Dorian Joubaud

Dorian Joubaud

PhD candidate, Machine Learning

SerVal group, SnT, University of Luxembourg

Luxembourg

I'm a PhD candidate in Machine Learning at the SnT of the University of Luxembourg, supervised by Prof. Yves Le Traon and Dr. Sylvain Kubler. My research focuses on synthetic data generation for time series: producing, selecting, and evaluating augmented samples that help downstream models when real data is scarce, imbalanced, or drawn from a different distribution.

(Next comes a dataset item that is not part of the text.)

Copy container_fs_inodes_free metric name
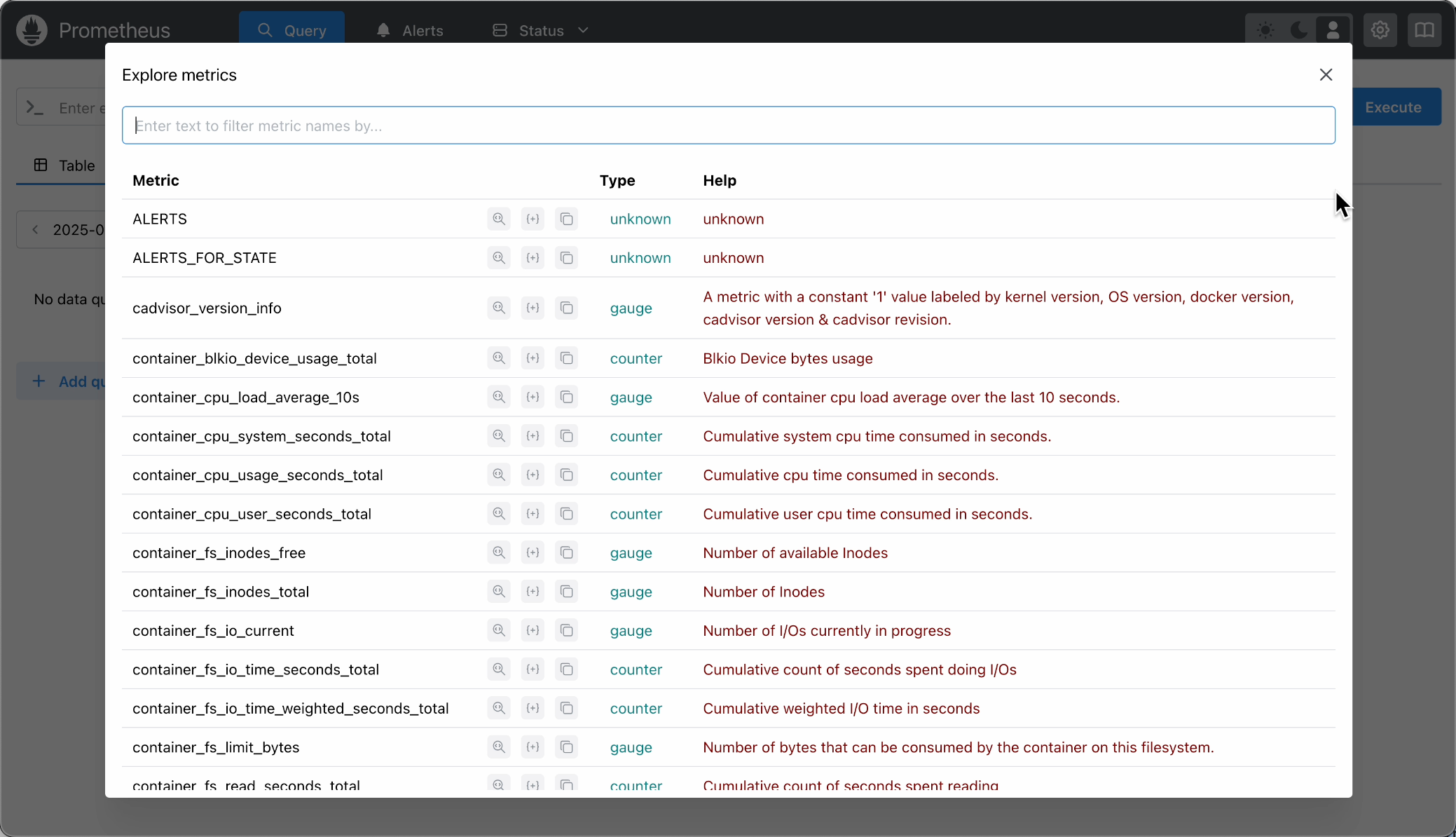This screenshot has height=837, width=1456. coord(566,553)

In BALANCER (IEEE Access 2024), we trained a model to pick the right augmentation method for each imbalanced dataset. DADA (PHM 2024) uses a Wasserstein CycleGAN to translate labeled source-domain samples into synthetic target-domain samples, allowing a remaining-useful-life predictor to be trained for a target domain that has no labels of its own. ASCENSION (under review at TMLR) expands class regions inside a VAE latent space so a classifier stays confident with little training data. Reach out if any of this is relevant to your work.

News

  • May 2026 ASCENSION resubmitted to TMLR; Action Editor assigned.
  • Dec 2024 BALANCER published in IEEE Access.
  • Nov 2024 DADA presented at the Annual Conference of the PHM Society 2024.
  • Nov 2022 Started my PhD at the University of Luxembourg, SnT.

Publications

ASCENSION: VAE-based Latent Space Class Expansion for Time-Series Data Augmentation Under review

Transactions on Machine Learning Research (TMLR) 2026

D. Joubaud, M. Olekhnovitch, A. Bolling, E. Zotov, S. Kubler, M. Cordy, et al.

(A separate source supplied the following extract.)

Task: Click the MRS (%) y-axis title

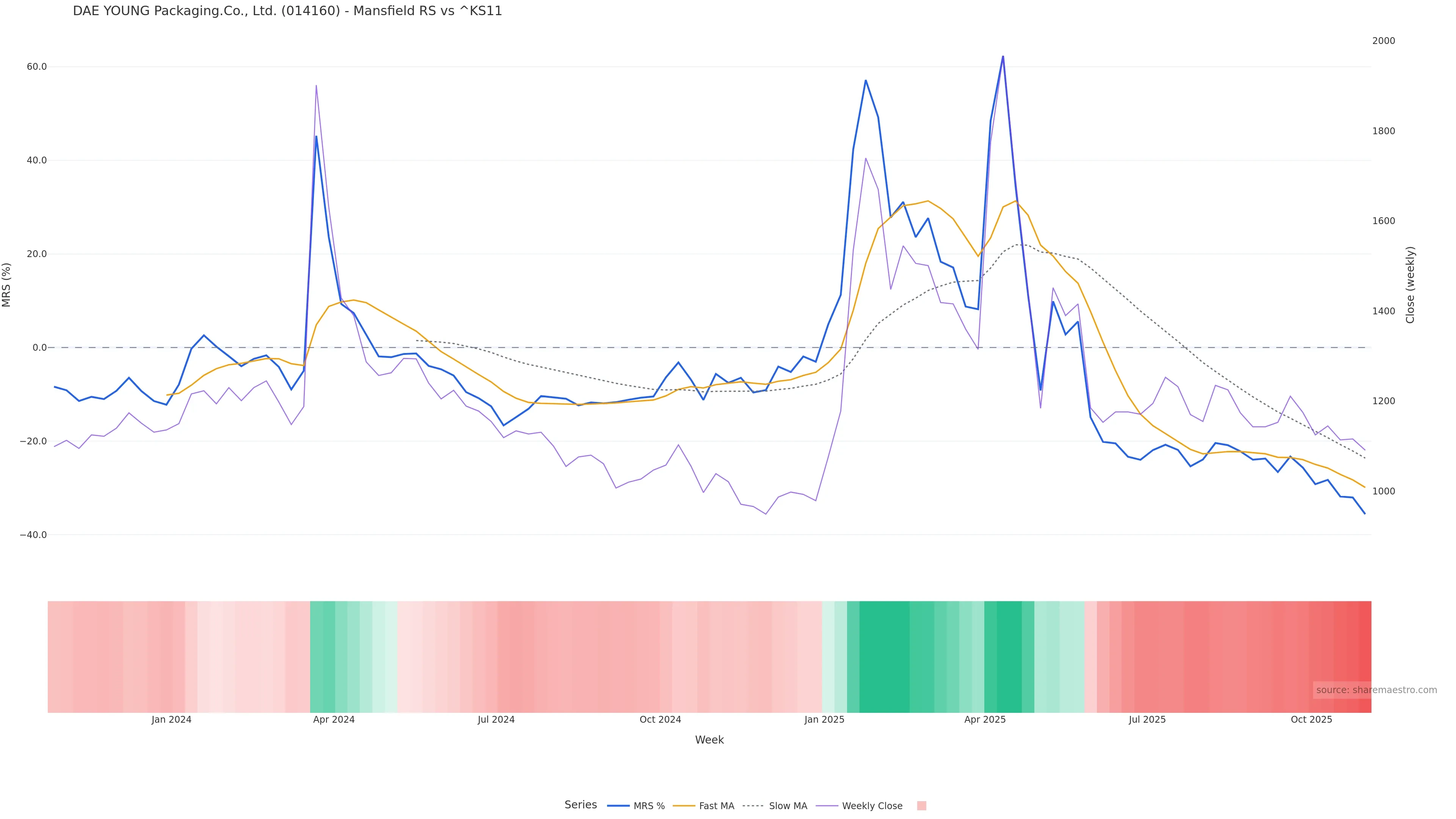Action: tap(7, 284)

Augmentation in the VAE latent space via class-conditional contrastive expansion with an α-scaling control. Evaluated across the 102 UCR datasets; the framework consistently improves downstream classification accuracy over standard augmentation baselines.

CycleGAN-based Data Augmentation for Enhanced Remaining Useful Life Prediction Under Unsupervised Domain Adaptation

Annual Conference of the PHM Society 2024

D. Joubaud, E. Zotov, O. Bektaş, S. Kubler, Y. Le Traon

A Wasserstein CycleGAN with gradient penalty (W-CycleGAN-GP) generates synthetic samples in an unlabeled target domain from labeled source-domain samples. Combined with adversarial and correlation-alignment domain-adaptation losses, the augmented data improves remaining-useful-life prediction on NASA's C-MAPSS turbofan benchmark.

Decision Support Model for Time Series Data Augmentation Method Selection

IEEE Access 2024

D. Joubaud, S. Kubler, R. Lourenção, M. Cordy, Y. Le Traon

BALANCER is a machine-learning framework that recommends the most effective augmentation technique for an imbalanced time-series classification task. Validated on an empirical study of 720 datasets and explained with SHAP-based interpretability.

Talks & Events

Nov 2024 DADA: CycleGAN-based Data Augmentation for RUL under UDA Annual Conference of the PHM Society 2024, conference paper presentation.

Teaching & Supervisions

2023 Introduction to Machine Learning, Space Master University of Luxembourg. Practical sessions covering synthetic image generation (Hubble galaxies and nebulae) and pulsar classification under class imbalance.
2024 Internship supervision: Matthieu Olekhnovitch Latent-space class expansion for time-series data augmentation. Co-author on ASCENSION. Awarded the Louis-Édouard Rivot Medal by the Académie des sciences (Institut de France) for Best Computer Science Research Internship at École Polytechnique.
2023 Internship supervision: Quentin Lao Data augmentation techniques for time-series classification (École Polytechnique).

If you're a student interested in time series, augmentation, or synthetic data generation, feel free to reach out.

Education

2022 – PhD in Machine Learning, University of Luxembourg (SnT) Data augmentation for time series. Supervised by Prof. Yves Le Traon and Dr. Sylvain Kubler (SerVal group).
2021 – 22 M.Sc. TRIED, Institut Polytechnique de Paris Data science and big-data track at Paris-Saclay (Telecom SudParis · ENSIIE · UVSQ · CNAM).
2019 – 22 Engineering Diploma, ENSIIE Specialisation in data science and applied machine learning.